With roots in Germany and a heart for Namibian education, Sazli set up a functional school system.
“We registered in Namibia to officially receive donations from Germany,” he adds, which became the foundation of the N$50 million Odec project in the DRC.
Odec started with the ‘container school’ for children who could not secure admission in government schools.
“We started with the DRC project, using container classrooms to accommodate pupils left out of the government system. But we wanted more – a proper school,” he says.
This vision culminated in the establishment of Odec, a school that began operations at the start of the 2024 academic year.
“We’ve invested N$20 million in construction so far. We’re now a kindergarten, preschool and a primary school up to Grade 3,” says Sazli, adding that the school plans to extend its offerings up to Grade 12 eventually, which will include a N$30 million centre at the location of the container school – in the heart of the DRC informal settlement.
For N$180 a month, pupils receive uniforms, meals and academic support with a class size capped at 25.
“Quality education is what we offer. We have qualified teachers for each class and language courses in German and Afrikaans,” Sazli says.
The school also focuses on computer literacy from a young age.
“We received 20 iMacs from a donor in Germany. We’re integrating information technology (IT) education into our curriculum from Grade 1,” he says, adding that computer literacy from a young age is crucial.
Sazli also highlights their Open Door Scholarship Programme which supports young adults in their higher education endeavours.
“We currently have 17 students studying at various universities, funded for their accommodation, tuition and fees,” he says.
Odec follows the Namibian curriculum strictly and plans future expansions to cater to growing educational needs.
Despite the challenges, Sazli remains dedicated to his vision: “Fundraising and maintaining operations is hard work, but we’re committed. Our focus is not just to solve problems but to prevent them.”

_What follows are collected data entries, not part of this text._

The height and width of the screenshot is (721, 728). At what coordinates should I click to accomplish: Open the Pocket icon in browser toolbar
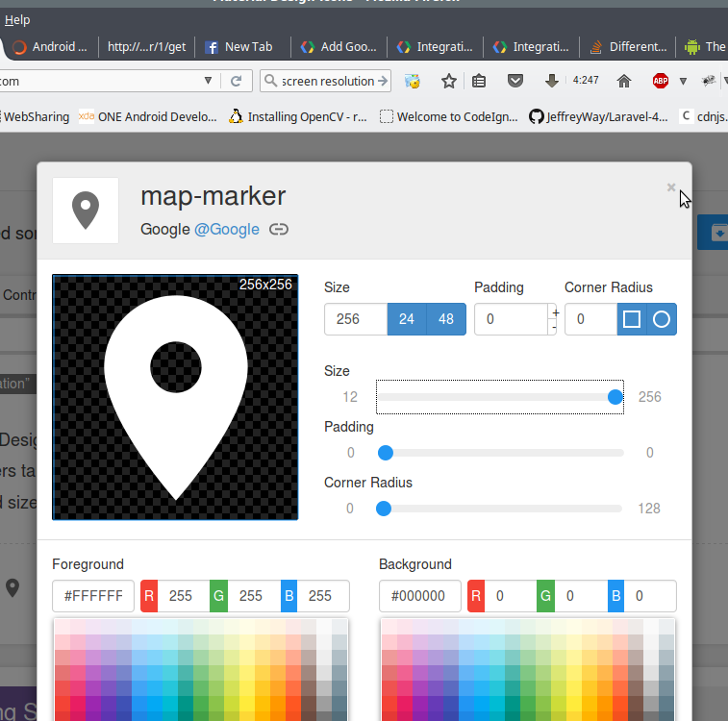[515, 81]
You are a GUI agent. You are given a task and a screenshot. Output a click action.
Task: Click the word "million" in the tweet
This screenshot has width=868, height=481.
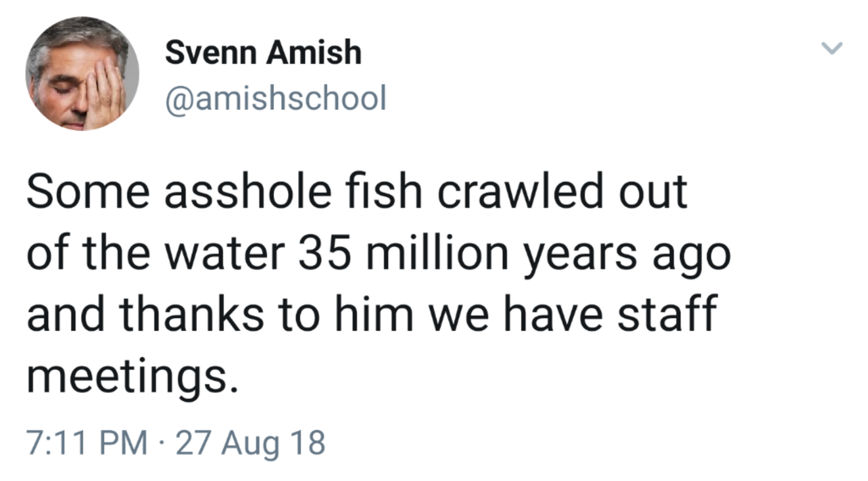pyautogui.click(x=437, y=254)
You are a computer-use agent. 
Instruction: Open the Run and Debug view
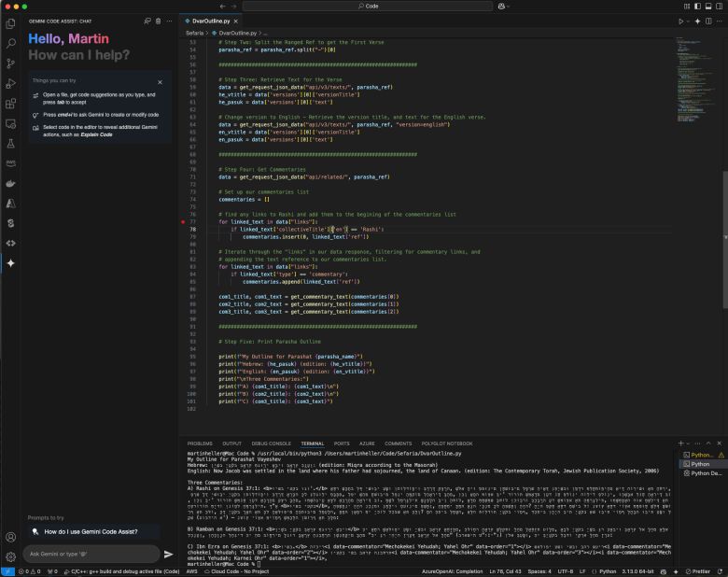pos(11,83)
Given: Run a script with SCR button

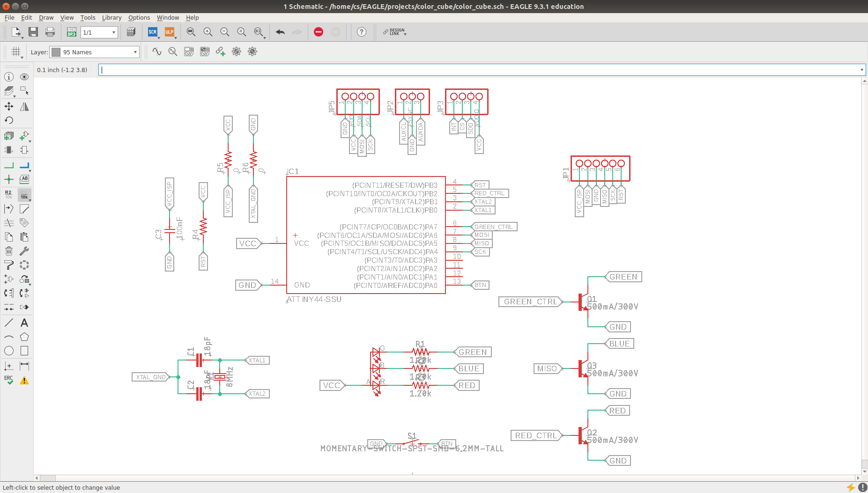Looking at the screenshot, I should (153, 32).
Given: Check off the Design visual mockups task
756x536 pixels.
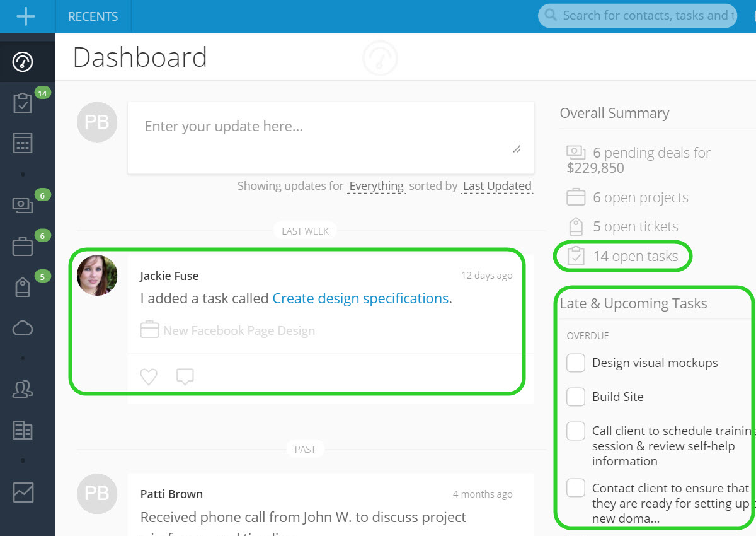Looking at the screenshot, I should (x=576, y=363).
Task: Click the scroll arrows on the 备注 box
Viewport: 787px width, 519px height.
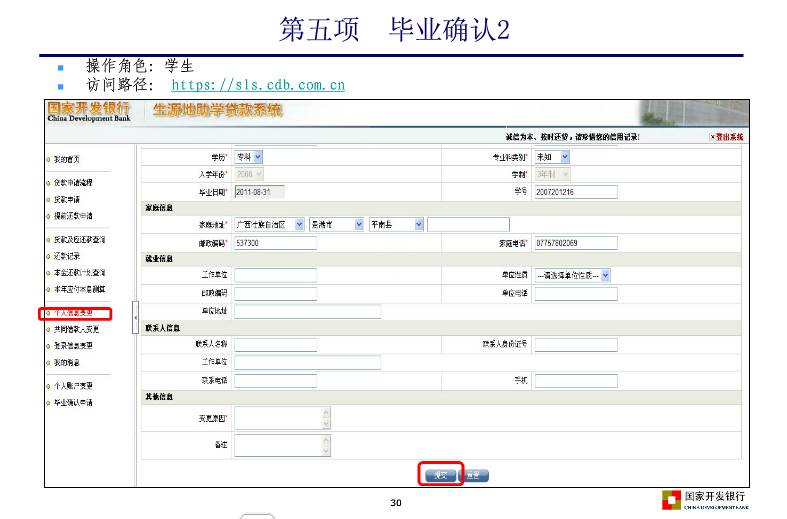Action: click(325, 444)
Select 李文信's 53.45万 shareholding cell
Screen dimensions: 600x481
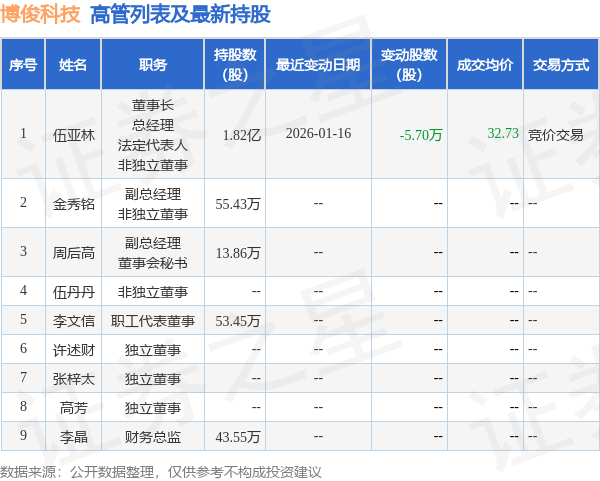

Sazli’s journey with Odec is interwoven with personal stories, like his friendship with a pregnant woman from the local community, which led to his lifelong commitment to her child’s education. The child was named Tangeni Shilongo, hence the name of the NGO.
Sazli highlights the local community’s commitment to education.
“People here need opportunities. Their serious approach to their children’s education is motivating. They are responsible parents,” he says, emphasising the need to provide opportunities and develop qualified teachers.
“Change is so easy when you have the right people. The money we receive is used to make a tangible difference, seen by our supporters overseas.”
Co-founder and director Theresa Rhode, who is also a social worker, highlights the “excellent” working relations with the rest of the staff.
“We are not acting like bosses. We are here to facilitate, not dictate. Our relationship with the teachers is based on mutual respect and trust,” she says.
“We know we can’t offer salaries like other private schools, but we’re committed to incrementally increasing them.”
Rhode points out that former children of the DRC project are now co-workers.
“Our own fruits, children we’ve nurtured, are now part of Odec. We’ve seen them grow and now they are contributing back to the community,” she says proudly, recounting the journey of a volunteer who has become a qualified teacher.
Odec has garnered support and enthusiasm from the local community and its leaders, with Swakopmund mayor Dina Namubes expressing her excitement and optimism about the new educational facility.
Namubes highlights the school’s modern amenities, including IT facilities and a kitchen intended for training women.
Future plans for the school include creating sport facilities.
“We have to groom our little ones so that they have access to quality education,” she emphasises.
Namubes underscores the significance of stakeholder collaboration in making such projects possible, pointing out the municipal council’s role in affording the land to the organisation.
According to her, the organisation’s efforts are part of Swakopmund’s broader goals, aligning with the Sustainable Development Goals, including zero poverty, no hunger and quality education for all.